Storage Problems Runbook¶
This runbook covers diagnosing and resolving storage-related issues (Ceph CSI RBD + CephFS, plus NFS for backups/media only).
Quick Diagnostics¶
kubectl get sc
kubectl get pvc -A
kubectl get pv
kubectl get csidrivers
kubectl get volumesnapshotclass
kubectl get pods -n storage
kubectl get pods -A | grep -E "Pending|ContainerCreating"

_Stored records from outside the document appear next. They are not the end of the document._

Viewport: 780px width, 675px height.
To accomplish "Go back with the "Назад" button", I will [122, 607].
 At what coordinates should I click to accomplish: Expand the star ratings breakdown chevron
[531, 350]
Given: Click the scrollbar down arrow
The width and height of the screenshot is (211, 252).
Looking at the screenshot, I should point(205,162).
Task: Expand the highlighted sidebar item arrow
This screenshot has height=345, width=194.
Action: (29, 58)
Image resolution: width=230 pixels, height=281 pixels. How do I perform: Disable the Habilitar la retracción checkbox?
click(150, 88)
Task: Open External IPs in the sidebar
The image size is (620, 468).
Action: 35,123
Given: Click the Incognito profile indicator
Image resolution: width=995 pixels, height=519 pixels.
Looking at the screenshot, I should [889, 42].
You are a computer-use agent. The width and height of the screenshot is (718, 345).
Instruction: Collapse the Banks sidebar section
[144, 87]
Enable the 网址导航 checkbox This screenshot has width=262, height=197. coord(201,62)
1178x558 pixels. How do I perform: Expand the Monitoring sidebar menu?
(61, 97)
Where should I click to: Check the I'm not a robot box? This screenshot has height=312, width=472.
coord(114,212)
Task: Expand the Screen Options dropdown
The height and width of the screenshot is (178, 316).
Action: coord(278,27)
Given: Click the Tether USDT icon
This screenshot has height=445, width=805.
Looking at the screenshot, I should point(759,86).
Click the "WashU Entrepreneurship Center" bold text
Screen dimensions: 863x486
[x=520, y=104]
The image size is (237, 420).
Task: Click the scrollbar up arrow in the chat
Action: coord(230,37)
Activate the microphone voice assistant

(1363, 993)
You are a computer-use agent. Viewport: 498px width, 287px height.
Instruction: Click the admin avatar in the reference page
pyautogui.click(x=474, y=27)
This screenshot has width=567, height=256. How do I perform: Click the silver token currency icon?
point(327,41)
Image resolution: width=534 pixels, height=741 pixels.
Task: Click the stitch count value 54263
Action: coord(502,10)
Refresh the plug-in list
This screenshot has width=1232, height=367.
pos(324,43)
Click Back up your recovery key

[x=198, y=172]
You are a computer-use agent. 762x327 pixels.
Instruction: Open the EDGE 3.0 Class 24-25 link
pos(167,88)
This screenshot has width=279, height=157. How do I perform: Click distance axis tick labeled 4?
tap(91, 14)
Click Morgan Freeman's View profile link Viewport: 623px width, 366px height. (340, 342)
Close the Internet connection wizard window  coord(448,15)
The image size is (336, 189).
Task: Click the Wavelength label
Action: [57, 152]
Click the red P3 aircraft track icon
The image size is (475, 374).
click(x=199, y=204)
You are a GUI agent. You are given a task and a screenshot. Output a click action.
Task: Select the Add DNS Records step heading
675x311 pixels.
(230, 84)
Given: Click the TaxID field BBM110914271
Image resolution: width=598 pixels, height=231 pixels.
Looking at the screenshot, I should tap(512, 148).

Storage Classes (this cluster)¶
ceph-block(default) — RBD, RWO; use for databases/block workloadsceph-filesystem— CephFS, RWX; use for shared app config/data
Common Issues¶
PVC Stuck in Pending¶
Common causes:
- No default StorageClass (and the PVC doesn't set
storageClassName) - StorageClass doesn't exist (typo / wrong name)
- Ceph CSI not healthy
Pod Stuck in ContainerCreating (MountVolume errors)¶
kubectl describe pod <pod-name> -n <namespace>
kubectl get events -n <namespace> --sort-by='.lastTimestamp' | tail -50
If events mention Ceph CSI, inspect the CSI pods/logs in storage:
RBD volume stuck attached / VolumeAttachment stuck¶
If the node is gone and the attachment never clears, you may need to delete the VolumeAttachment after confirming the workload is not running anywhere else.
Disk Full / PVC Resize¶
# Check node disk usage (Talos)
talosctl -n 172.16.1.50 df
# Resize PVC (if StorageClass allows expansion)
kubectl edit pvc <pvc-name> -n <namespace>
Ceph Health¶
Ceph runs outside Kubernetes (on the Proxmox cluster). Check health from a node with the Ceph CLI:
ssh root@<proxmox-node> "ceph status"
ssh root@<proxmox-node> "ceph health detail"
ssh root@<proxmox-node> "ceph osd tree"
NFS¶
NFS is used for backups/media only.
kubectl run nfs-test --rm -it --image=busybox -- sh
# Inside pod:
# mount -t nfs <nfs-server>:/path /mnt
Warning
Avoid SQLite on NFS; it can corrupt.